The bird walk on Islesboro always leads to a good sandpiper area – a wide span of mud flat. We try to go an hour past high tide. Sandpipers rest at high tide, and then it’s time to feed again.

Sure enough, they arrived just as scheduled – semi-palmated sandpipers and semi-palmated plovers. “Semi-palmated” means partially webbed. Between two toes, there is a little webbing that helps them walk on top of the deep mud. You and I would sink eight inches down in that muck as the semi-palmated ones ran all around us.

The fall migration is in full swing, and this is the time to find rarities. As the ferry arrived and I said good-bye to my friends, a sparrow with white outer tail feathers flew by.

Oh, nice, I thought. It must be a vesper sparrow. They have white outer tail feathers. That’s not an everyday sparrow for me.

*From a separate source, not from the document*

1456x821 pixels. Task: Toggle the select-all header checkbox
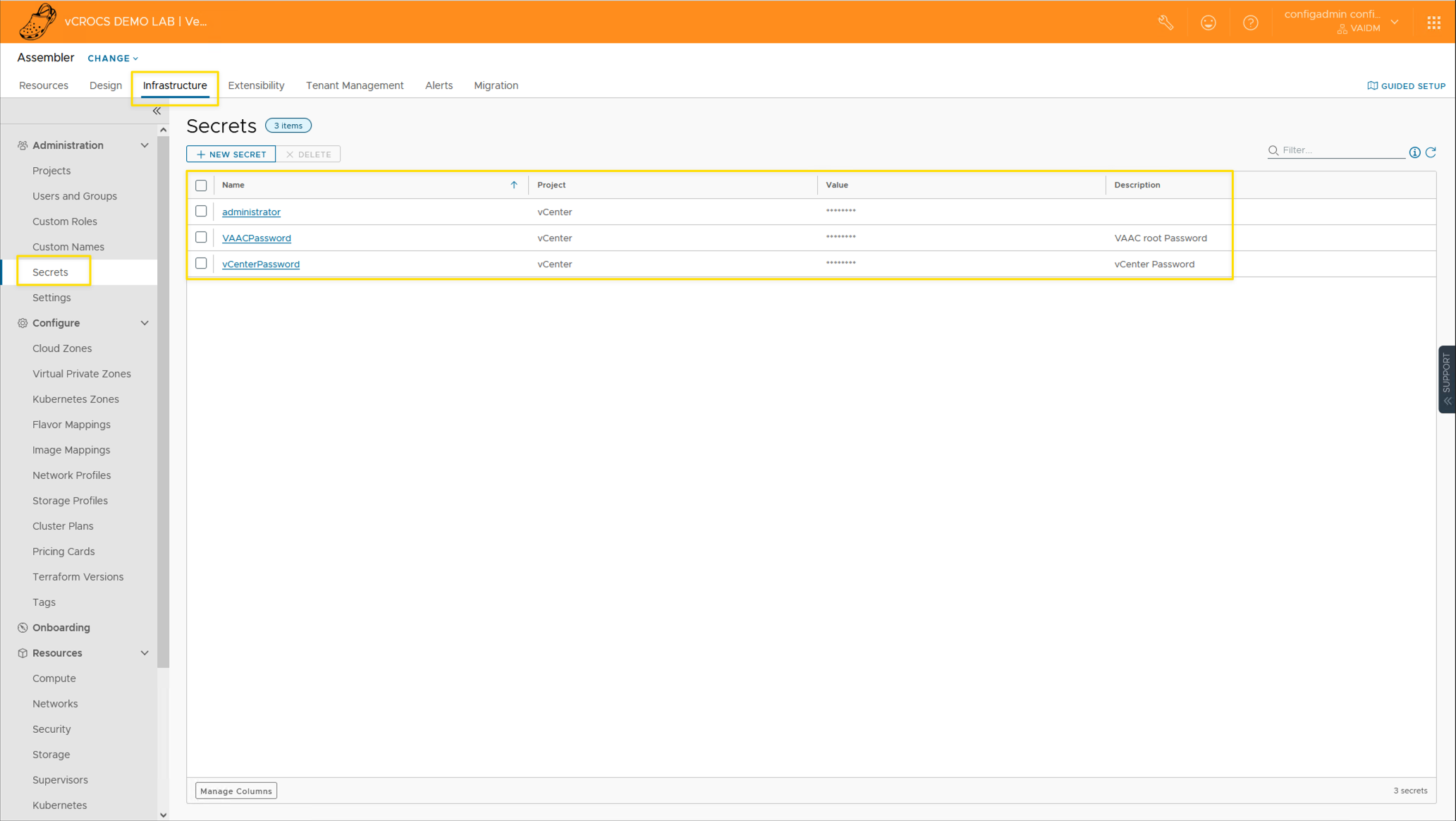coord(201,186)
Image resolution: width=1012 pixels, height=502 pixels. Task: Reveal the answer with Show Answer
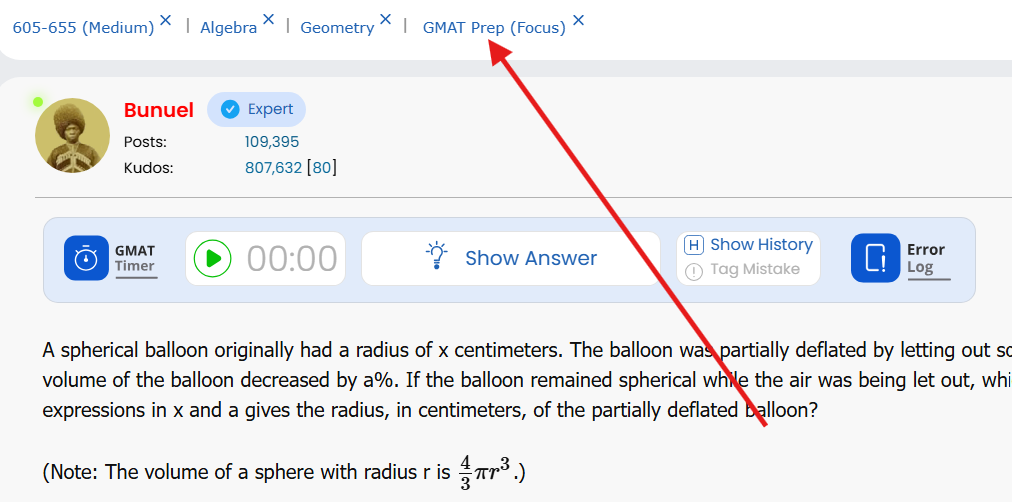pos(511,258)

I took another look as I walked towards the ferry. It was not a vesper sparrow. It was a rarity – a lark sparrow from the Midwest. Instead of migrating south, this first-year individual migrated east. Let’s hope it heads south down the coast, eventually to arrive in Mexico. Meanwhile, I got to see this rare little sparrow subdue a large grasshopper and eat it, just as I ran for the ferry.